BEGIN

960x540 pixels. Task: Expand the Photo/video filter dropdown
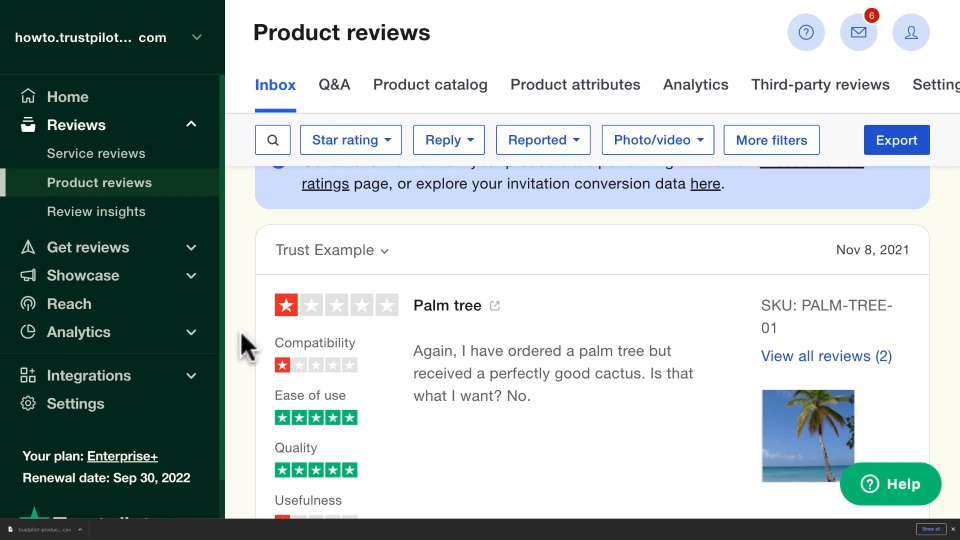[658, 140]
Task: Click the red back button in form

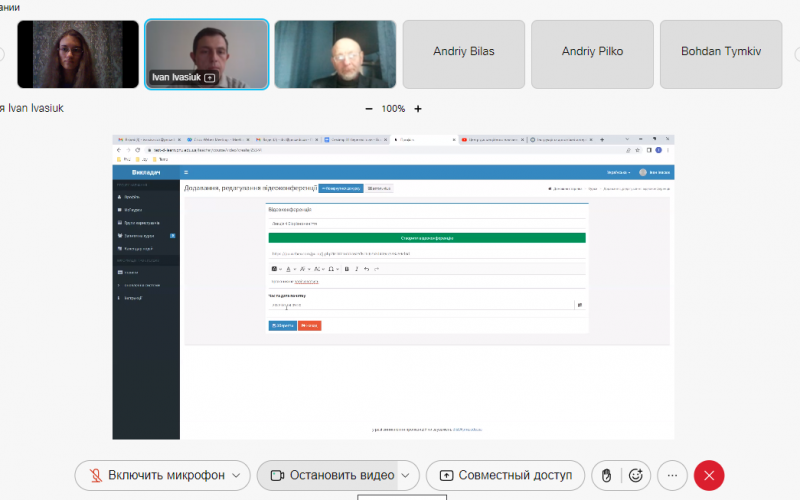Action: tap(310, 325)
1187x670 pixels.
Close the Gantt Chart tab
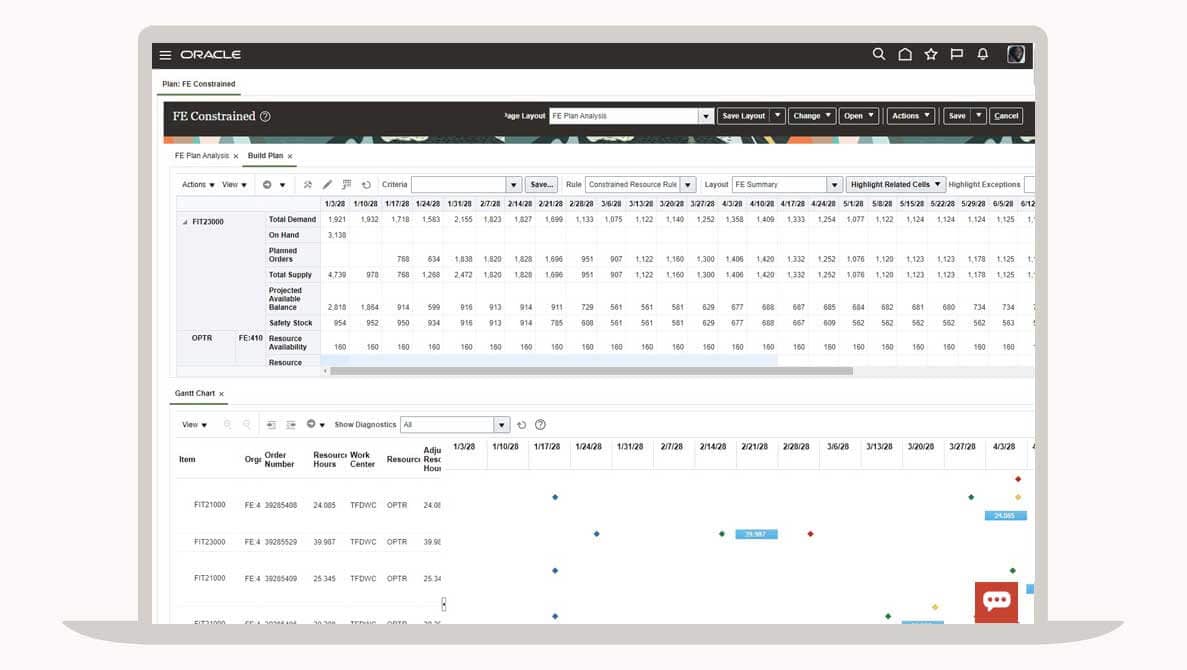point(222,395)
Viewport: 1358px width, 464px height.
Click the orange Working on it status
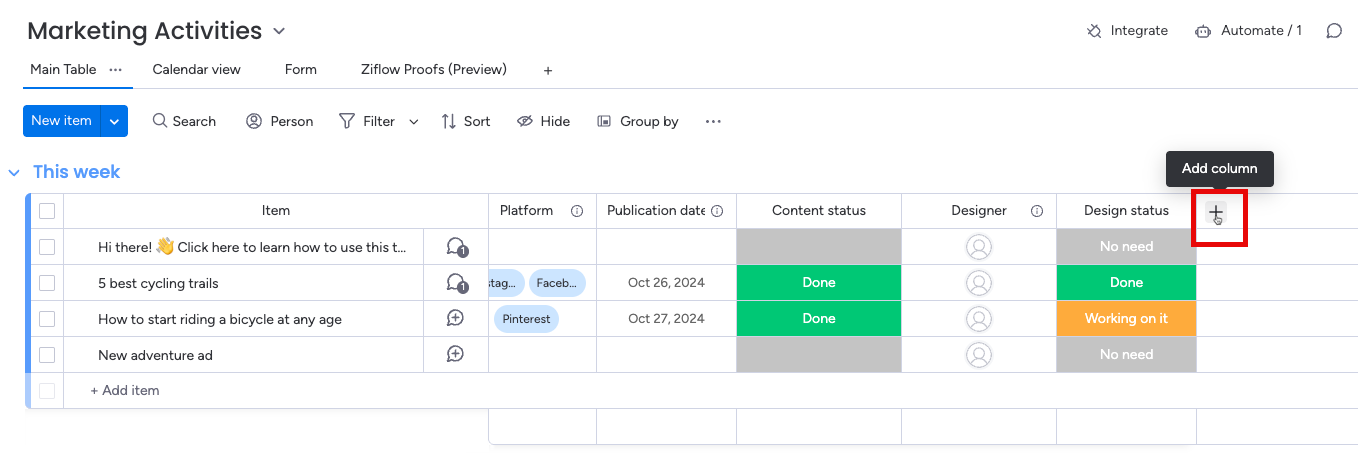click(1126, 319)
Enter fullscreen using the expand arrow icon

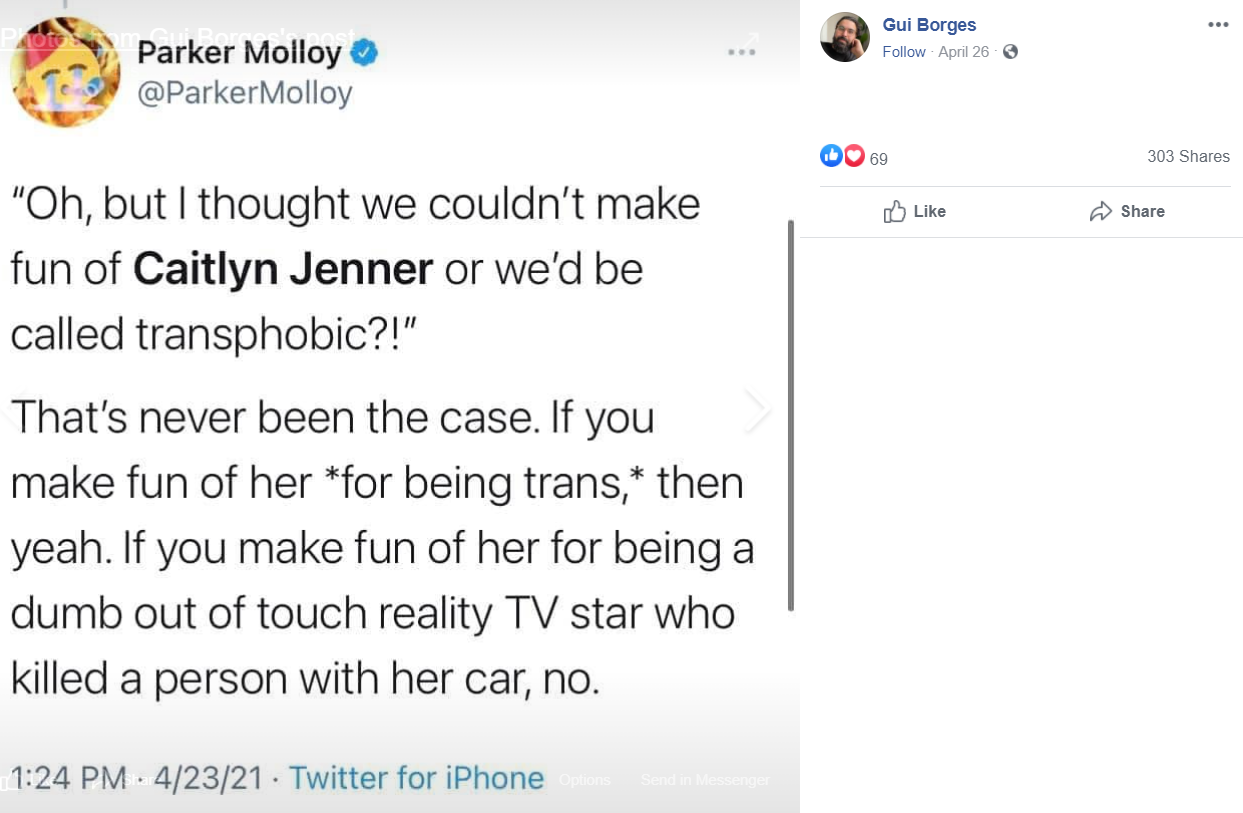(752, 40)
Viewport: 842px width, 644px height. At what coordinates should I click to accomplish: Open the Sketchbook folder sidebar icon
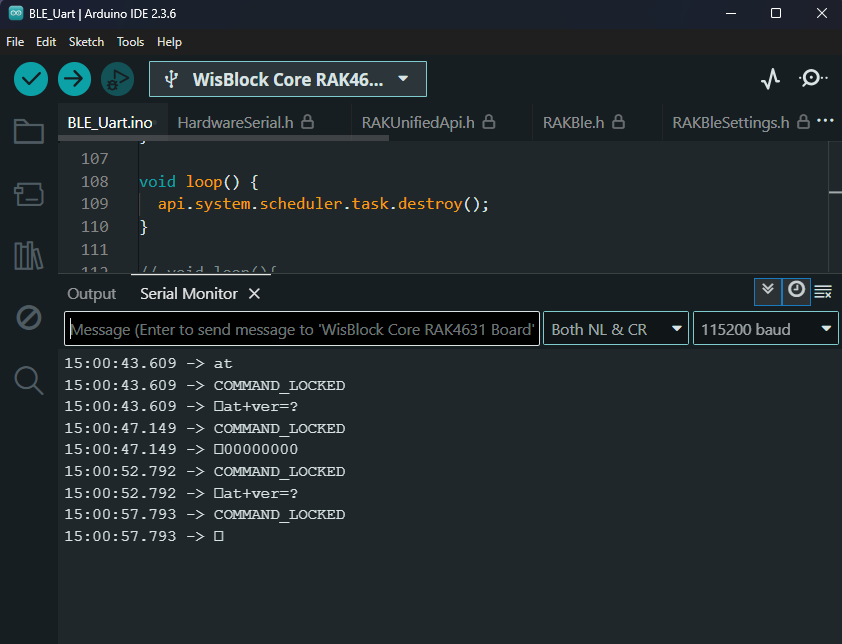tap(28, 132)
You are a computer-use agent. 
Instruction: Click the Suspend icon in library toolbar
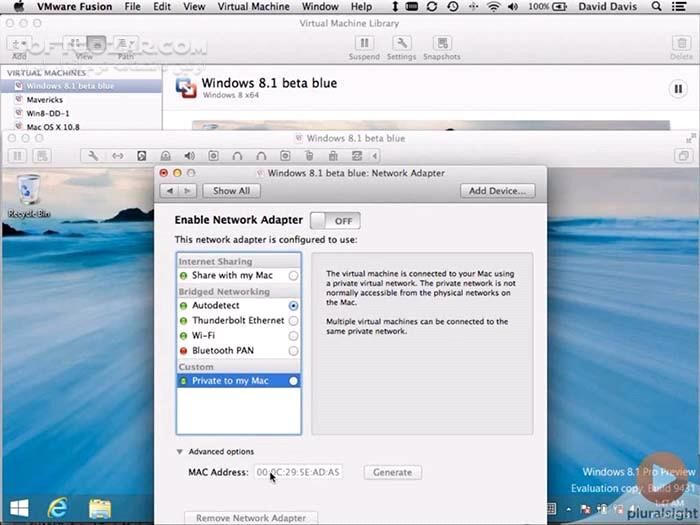click(x=364, y=44)
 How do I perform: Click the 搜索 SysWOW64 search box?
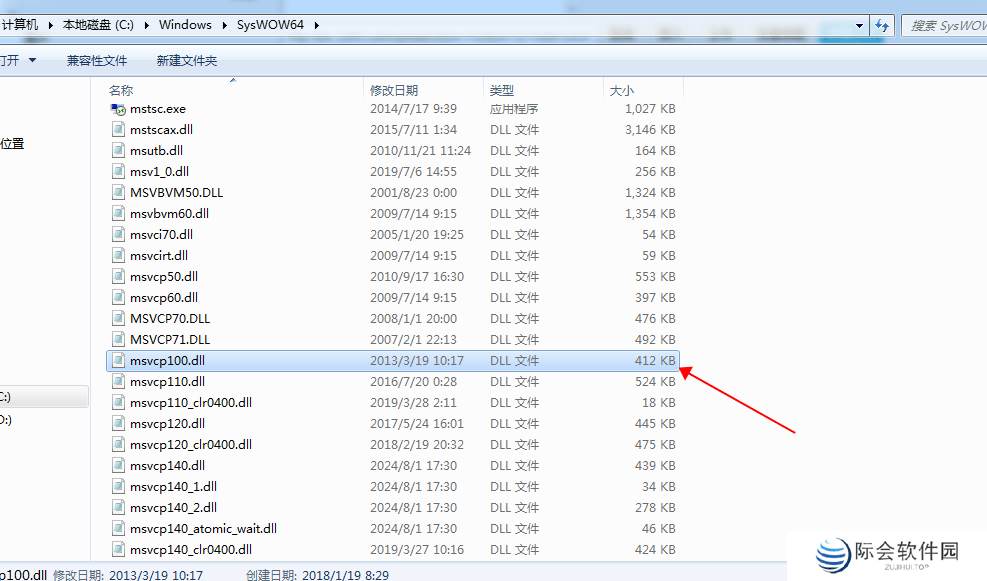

END

All of the material above is to be retyped exactly, with no pictures included.

960x540 pixels. Task: Expand the Photo/video filter dropdown
[658, 140]
Task: Click the red back button in form

Action: tap(310, 325)
1187x670 pixels.
Close the Gantt Chart tab
point(222,395)
Viewport: 1358px width, 464px height.
Click the orange Working on it status
click(1126, 319)
Enter fullscreen using the expand arrow icon

(752, 40)
Viewport: 842px width, 644px height. At what coordinates should I click to accomplish: Open the Sketchbook folder sidebar icon
tap(28, 132)
You are a computer-use agent. 
Instruction: Click the Suspend icon in library toolbar
click(x=364, y=44)
 How do I perform: Click the 搜索 SysWOW64 search box?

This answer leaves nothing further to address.